5. The toy vehicle as recited in claim 4, wherein the third means comprises:

(i) a cam operatively connected to the motor, and

(ii) a rotary lever operatively connected between the first member and the cam,

wherein movement of the cam rotates the rotary lever and raises and lowers the first member, thus moving the second member.

6. The toy vehicle as recited in claim 5, wherein the fourth means comprises a manual switch and a microphone electrically connected via a circuit between the base and the motor.

7. The toy vehicle as recited in claim 1, wherein the housing comprises:

a pair of oppositely disposed arms mounted for swinging movement.

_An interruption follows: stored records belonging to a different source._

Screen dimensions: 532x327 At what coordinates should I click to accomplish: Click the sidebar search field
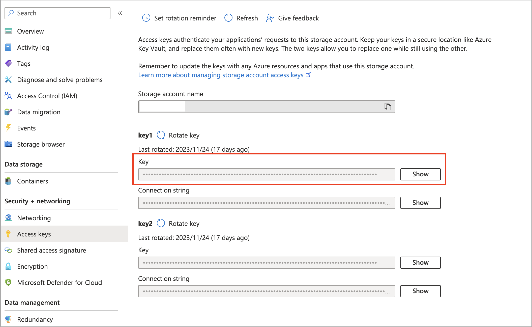(x=57, y=13)
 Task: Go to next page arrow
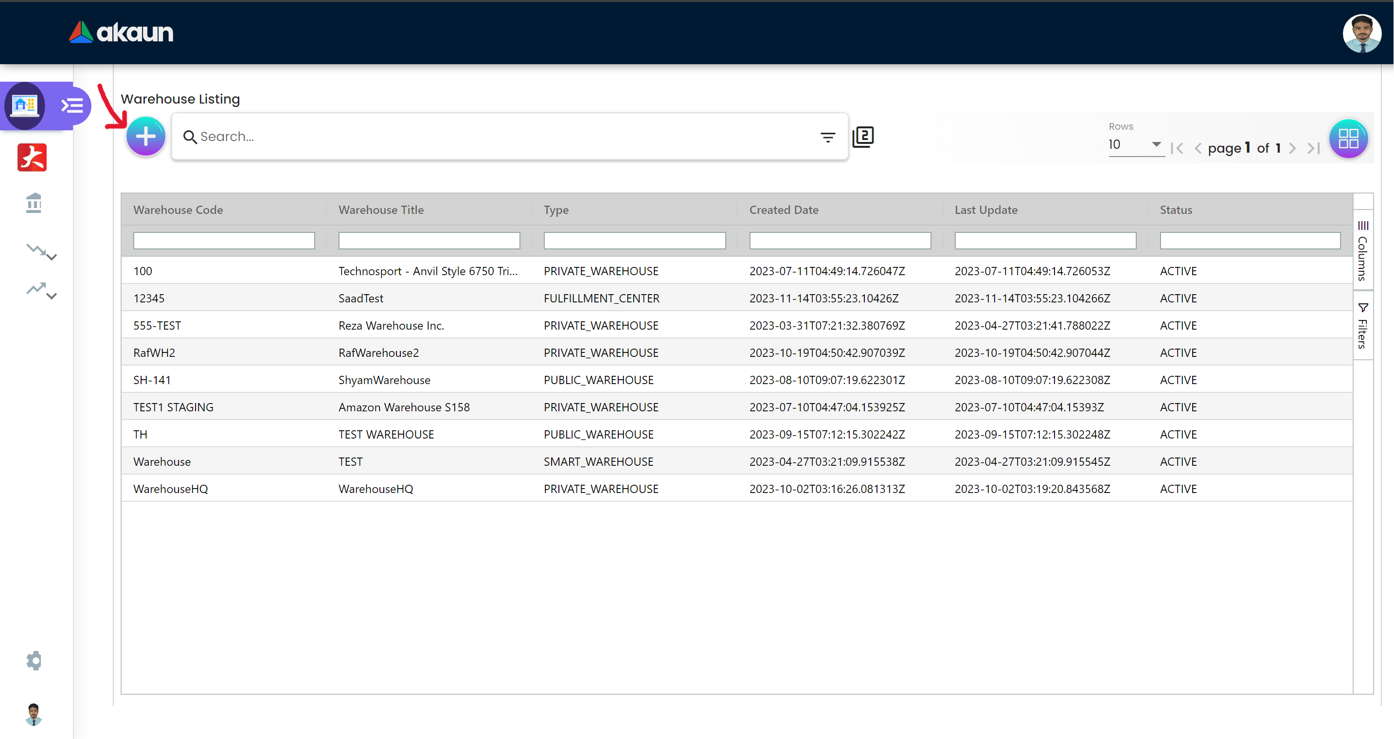click(x=1292, y=148)
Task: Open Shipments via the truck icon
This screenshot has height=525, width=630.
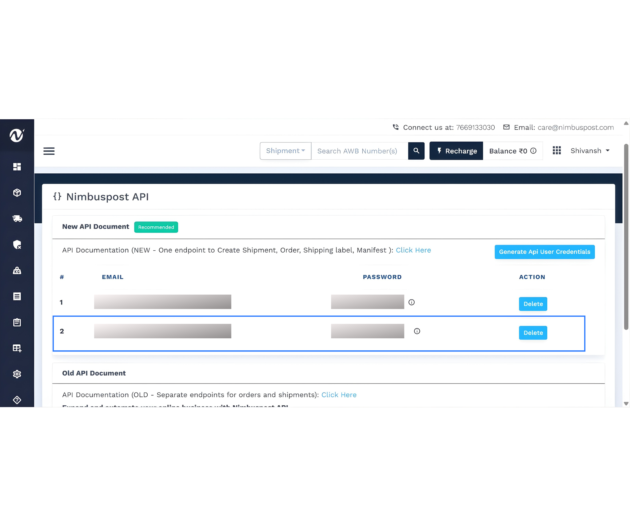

8. The toy vehicle as recited in claim 7, wherein the first member and support form a neck and the second member forms a head.

9. The toy vehicle as recited in claim 8, wherein the base, housing, neck, head and arms are configured to represent a robot having a humanoid shape.

10. A robot-like vehicle, comprising:

(a) an electric, reversible motor;

(b) a base;

(c) a drive wheel connected to the motor via a gear train and a pair of follower wheels for propelling the base;

(d) a housing rotatably mounted on the base including arms mounted for rotation relative to the housing;

(e) a swinging cylinder fixedly connected to the housing and operatively connected to the motor via a gear train for rotating the housing relative to the base;

(f) a support member mounted to the base;

(g) a head mounted to the support member for inclining and returning movement relative thereto;

(h) an elevation member mounted for up and down movement along the support;

(i) a cam operatively connected to the motor;

(j) a rotary lever operatively connected between the elevation member and the cam; and

(k) a manual switch and a microphone electrically connected to the motor via a circuit for controlling the motor,

wherein movement of the manual switch activates the motor, causes the drive wheel and follower wheels to propel the base, rotates the housing relative to the base, swings the arms, elevates the elevation member and inclines and returns the head, and

wherein audible activation of the micrphone causes the motor to stop movement and reactivates the elevation member to elevate and incline and return the head.